START DATASET EXTRACT
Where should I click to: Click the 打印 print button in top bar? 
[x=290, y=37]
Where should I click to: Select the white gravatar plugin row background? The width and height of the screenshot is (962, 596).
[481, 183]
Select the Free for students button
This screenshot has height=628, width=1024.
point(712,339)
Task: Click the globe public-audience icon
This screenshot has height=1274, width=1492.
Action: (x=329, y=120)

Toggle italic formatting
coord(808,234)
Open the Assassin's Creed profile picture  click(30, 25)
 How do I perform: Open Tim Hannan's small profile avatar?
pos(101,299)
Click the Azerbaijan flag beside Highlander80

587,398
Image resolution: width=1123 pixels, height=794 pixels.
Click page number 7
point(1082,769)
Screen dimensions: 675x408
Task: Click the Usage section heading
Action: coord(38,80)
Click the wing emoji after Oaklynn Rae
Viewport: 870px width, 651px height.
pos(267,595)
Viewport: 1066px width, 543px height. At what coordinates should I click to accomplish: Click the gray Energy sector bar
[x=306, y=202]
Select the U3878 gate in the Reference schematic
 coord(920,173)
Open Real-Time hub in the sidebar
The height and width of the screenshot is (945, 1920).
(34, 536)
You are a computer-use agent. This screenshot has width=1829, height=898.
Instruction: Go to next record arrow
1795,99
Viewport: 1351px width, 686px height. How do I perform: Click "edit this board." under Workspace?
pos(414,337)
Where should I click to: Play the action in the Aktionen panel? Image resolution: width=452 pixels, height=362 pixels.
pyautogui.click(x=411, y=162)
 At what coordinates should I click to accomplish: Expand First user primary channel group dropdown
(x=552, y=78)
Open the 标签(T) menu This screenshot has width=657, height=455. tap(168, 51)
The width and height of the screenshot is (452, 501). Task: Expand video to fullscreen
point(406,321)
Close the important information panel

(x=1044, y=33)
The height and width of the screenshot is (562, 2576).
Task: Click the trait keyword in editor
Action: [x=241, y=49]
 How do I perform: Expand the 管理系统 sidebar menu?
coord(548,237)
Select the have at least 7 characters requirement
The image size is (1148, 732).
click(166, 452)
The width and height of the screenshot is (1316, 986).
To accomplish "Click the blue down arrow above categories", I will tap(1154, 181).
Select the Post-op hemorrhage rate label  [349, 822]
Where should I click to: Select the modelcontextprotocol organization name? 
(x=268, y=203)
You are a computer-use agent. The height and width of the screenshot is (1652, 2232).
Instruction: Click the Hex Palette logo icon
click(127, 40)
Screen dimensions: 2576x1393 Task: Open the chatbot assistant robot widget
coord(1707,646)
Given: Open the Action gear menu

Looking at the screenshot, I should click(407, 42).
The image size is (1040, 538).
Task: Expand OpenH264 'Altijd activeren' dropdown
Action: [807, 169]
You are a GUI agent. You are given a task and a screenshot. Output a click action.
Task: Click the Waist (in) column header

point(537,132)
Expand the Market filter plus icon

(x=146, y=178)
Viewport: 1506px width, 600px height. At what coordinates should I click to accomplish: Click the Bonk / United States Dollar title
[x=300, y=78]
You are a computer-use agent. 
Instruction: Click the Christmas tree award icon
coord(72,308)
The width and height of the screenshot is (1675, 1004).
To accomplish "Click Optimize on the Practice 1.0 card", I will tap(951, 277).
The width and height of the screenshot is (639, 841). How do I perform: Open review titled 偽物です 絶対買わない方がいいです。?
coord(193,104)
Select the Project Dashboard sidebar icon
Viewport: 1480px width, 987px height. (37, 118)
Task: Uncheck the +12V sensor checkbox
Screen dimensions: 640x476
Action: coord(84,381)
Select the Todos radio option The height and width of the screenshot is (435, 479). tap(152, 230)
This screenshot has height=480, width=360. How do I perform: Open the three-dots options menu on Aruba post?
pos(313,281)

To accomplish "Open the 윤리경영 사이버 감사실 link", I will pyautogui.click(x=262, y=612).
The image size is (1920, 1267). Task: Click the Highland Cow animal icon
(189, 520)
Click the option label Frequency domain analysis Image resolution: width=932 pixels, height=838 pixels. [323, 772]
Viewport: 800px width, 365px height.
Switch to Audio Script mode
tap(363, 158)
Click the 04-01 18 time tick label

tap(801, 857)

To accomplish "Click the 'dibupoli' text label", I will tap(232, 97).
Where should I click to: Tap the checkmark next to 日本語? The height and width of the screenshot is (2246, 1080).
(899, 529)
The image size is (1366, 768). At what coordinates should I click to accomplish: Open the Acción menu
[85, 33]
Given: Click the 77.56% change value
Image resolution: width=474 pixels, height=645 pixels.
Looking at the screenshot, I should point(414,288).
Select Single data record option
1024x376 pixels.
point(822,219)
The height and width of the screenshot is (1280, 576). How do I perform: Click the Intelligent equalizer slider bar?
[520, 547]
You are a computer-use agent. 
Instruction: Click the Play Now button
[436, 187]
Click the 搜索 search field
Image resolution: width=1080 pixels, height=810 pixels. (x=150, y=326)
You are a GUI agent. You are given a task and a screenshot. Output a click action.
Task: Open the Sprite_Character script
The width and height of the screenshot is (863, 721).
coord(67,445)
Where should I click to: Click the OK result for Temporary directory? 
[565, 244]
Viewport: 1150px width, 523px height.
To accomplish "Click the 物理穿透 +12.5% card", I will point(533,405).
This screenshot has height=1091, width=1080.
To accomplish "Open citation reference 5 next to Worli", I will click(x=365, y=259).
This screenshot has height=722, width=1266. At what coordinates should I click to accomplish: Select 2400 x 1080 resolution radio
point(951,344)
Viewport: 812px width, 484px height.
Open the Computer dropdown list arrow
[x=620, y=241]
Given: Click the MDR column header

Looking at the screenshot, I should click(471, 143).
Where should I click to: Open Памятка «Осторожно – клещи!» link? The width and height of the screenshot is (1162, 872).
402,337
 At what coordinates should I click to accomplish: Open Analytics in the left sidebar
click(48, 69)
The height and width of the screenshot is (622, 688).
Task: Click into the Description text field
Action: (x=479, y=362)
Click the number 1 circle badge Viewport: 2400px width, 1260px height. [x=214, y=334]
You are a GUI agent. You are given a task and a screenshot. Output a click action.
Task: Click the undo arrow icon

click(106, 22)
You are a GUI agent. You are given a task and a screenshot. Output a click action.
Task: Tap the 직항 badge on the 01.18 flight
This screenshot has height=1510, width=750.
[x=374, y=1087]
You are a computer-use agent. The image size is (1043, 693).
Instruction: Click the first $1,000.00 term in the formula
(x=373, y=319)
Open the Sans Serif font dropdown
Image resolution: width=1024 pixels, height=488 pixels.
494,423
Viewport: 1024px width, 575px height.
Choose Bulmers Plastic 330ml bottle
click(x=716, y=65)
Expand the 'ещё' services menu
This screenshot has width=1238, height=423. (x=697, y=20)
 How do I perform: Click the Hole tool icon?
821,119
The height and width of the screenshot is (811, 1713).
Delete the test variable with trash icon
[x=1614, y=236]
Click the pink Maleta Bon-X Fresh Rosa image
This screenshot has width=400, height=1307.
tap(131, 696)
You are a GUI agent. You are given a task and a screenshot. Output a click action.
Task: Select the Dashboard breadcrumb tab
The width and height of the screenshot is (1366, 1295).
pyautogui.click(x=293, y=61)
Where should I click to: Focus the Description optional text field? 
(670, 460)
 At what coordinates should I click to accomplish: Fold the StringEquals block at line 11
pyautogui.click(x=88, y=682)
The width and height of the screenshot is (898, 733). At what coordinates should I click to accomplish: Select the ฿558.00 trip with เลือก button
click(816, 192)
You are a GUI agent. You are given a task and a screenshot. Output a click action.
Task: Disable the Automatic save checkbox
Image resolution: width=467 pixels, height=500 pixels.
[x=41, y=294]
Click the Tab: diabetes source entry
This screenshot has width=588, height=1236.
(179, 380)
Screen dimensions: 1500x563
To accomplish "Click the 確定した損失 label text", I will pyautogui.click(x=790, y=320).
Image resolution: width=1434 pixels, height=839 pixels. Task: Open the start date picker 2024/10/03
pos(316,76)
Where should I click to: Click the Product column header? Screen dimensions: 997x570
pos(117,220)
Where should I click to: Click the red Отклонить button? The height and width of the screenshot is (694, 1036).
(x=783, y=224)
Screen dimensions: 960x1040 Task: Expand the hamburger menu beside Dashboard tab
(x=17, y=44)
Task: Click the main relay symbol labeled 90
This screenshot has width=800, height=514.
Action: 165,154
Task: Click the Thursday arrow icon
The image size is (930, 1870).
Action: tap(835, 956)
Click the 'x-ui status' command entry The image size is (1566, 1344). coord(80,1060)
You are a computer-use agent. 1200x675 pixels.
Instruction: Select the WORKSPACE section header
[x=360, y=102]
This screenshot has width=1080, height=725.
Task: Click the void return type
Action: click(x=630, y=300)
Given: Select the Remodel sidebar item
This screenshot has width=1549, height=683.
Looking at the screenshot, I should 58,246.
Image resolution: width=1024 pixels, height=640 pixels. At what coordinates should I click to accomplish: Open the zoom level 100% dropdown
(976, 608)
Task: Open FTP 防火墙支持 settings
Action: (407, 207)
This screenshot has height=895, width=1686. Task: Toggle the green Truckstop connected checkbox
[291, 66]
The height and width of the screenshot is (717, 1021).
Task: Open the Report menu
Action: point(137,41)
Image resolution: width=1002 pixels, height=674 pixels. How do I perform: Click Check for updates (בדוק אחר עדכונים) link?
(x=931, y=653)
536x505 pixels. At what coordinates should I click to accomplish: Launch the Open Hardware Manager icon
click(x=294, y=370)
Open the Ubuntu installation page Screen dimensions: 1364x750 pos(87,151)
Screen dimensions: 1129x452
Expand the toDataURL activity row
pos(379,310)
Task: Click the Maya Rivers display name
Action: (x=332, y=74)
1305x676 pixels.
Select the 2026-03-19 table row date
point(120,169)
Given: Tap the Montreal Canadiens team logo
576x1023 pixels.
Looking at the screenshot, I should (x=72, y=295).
END DATASET EXTRACT
▸ WORK INSTRUCTIONS:
If a line in the records includes the string "card", copy it.

▸ REPLY:
To accomplish "Click Optimize on the Practice 1.0 card", I will tap(951, 277).
To accomplish "Click the 物理穿透 +12.5% card", I will point(533,405).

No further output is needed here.